The video fly-through will be uploaded to the website and the link updated and posted here once that’s done. In the meantime, here’s a screenshot. As you can see, mushrooms were added to the trees, as well as water reeds, to give the environment more life.

Thanks for following along, folks!

Base 17: Skinning

This part is relatively easy, but time consuming, so I didn’t document too much of it. Basically, it takes part in two steps…two very loooooooooooong steps. First, use Maya’s capsules to get the general shape of the weights.

After that’s done for the various joints of the body, I then go in and manually fix it up with the weight painting tool. Not hard, but a little tedious. I had music to keep me company and keep it from getting boring.

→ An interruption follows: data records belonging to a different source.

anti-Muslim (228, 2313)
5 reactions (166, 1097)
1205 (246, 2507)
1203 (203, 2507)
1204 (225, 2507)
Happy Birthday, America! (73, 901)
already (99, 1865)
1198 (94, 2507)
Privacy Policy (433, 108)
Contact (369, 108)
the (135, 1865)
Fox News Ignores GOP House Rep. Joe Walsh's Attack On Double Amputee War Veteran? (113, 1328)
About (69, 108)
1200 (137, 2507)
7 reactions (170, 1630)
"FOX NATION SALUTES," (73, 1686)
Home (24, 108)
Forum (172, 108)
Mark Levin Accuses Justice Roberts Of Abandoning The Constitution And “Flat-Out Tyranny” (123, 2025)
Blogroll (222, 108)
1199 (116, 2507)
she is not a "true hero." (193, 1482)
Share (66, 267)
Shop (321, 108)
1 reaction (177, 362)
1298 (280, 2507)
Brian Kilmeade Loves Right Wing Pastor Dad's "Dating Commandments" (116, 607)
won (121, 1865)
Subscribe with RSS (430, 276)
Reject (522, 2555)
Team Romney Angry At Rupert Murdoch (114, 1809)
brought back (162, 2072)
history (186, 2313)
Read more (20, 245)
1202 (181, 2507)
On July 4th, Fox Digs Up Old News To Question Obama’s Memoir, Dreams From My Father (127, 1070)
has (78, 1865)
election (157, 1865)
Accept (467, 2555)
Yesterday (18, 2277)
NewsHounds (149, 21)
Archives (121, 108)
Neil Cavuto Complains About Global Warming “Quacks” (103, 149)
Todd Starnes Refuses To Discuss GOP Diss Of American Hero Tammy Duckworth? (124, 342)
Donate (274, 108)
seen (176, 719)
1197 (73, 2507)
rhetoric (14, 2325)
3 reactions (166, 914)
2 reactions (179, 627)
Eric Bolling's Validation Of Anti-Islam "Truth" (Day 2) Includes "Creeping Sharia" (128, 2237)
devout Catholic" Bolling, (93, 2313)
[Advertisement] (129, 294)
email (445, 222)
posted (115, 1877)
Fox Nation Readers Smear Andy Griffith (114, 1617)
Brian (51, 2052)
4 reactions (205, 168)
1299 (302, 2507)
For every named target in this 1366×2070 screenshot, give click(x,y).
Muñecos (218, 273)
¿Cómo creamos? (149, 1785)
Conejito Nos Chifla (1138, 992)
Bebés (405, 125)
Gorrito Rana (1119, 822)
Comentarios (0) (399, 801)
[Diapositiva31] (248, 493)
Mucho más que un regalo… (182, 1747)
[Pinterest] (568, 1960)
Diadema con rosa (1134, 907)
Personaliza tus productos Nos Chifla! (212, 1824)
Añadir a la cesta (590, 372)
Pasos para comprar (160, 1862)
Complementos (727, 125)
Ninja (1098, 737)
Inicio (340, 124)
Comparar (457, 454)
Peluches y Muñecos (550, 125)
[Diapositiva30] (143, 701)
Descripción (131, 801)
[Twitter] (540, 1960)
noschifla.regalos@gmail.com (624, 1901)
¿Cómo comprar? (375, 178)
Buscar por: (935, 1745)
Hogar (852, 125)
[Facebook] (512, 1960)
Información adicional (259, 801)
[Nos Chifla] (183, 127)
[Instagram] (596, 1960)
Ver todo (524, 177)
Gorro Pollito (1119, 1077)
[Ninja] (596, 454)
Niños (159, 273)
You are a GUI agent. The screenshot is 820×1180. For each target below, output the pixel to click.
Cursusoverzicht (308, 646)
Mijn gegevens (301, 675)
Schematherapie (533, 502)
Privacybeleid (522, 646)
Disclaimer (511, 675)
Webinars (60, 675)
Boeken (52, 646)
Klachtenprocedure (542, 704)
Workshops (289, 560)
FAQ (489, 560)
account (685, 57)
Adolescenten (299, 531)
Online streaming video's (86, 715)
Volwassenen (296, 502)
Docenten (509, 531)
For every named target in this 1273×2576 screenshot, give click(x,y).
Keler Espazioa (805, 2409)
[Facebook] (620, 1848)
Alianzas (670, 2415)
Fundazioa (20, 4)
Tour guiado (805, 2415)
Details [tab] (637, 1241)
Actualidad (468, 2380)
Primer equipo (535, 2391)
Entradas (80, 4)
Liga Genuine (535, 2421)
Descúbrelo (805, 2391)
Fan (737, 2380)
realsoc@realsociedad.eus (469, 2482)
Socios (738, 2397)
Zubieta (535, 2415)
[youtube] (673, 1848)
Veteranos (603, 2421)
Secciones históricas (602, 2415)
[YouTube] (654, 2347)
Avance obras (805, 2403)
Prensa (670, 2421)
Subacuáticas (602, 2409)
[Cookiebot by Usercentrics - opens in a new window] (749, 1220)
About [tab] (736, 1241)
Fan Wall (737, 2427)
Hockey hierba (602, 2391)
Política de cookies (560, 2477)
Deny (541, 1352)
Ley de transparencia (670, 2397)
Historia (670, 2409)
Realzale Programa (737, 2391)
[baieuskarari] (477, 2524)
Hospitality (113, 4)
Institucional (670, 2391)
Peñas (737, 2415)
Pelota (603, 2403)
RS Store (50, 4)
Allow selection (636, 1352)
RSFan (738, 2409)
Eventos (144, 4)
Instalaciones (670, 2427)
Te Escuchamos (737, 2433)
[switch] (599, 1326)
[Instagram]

Once all that’s done, we have the final rig.

Base 16: Rigging

Rigging is something I used to be afraid of, until I dove right in and discarded all apprehension. It’s actually rather fun, once you get the hang of it! The start is pretty straight-forward. For now, I just need a very basic rig. When I have a clearer idea of what I’ll need this model for, I can go in and tailor the rig to the project.

Once the profile-view joints have been placed, I move on to the arms. This is where it gets a little annoying. I’ve left my model in a relaxed T-pose to help maintain proper deformation during animation. It’s probably the better way to rig, but it does complicate some thing a bit. Moving joints around and trying to align them perfectly takes some time, and Snapping only shortens the workload so much.

The hands are done next, aligning them both with the mesh and the axis of the joints as well.

And that’s pretty much it! I mirror the arm and leg joints over to the other side, which is literally just a few button clicks. Afterward, I start building in the controls with which to manipulate the rig.

Special thanks to Digital Tutors for showing me some tips and tricks along the way!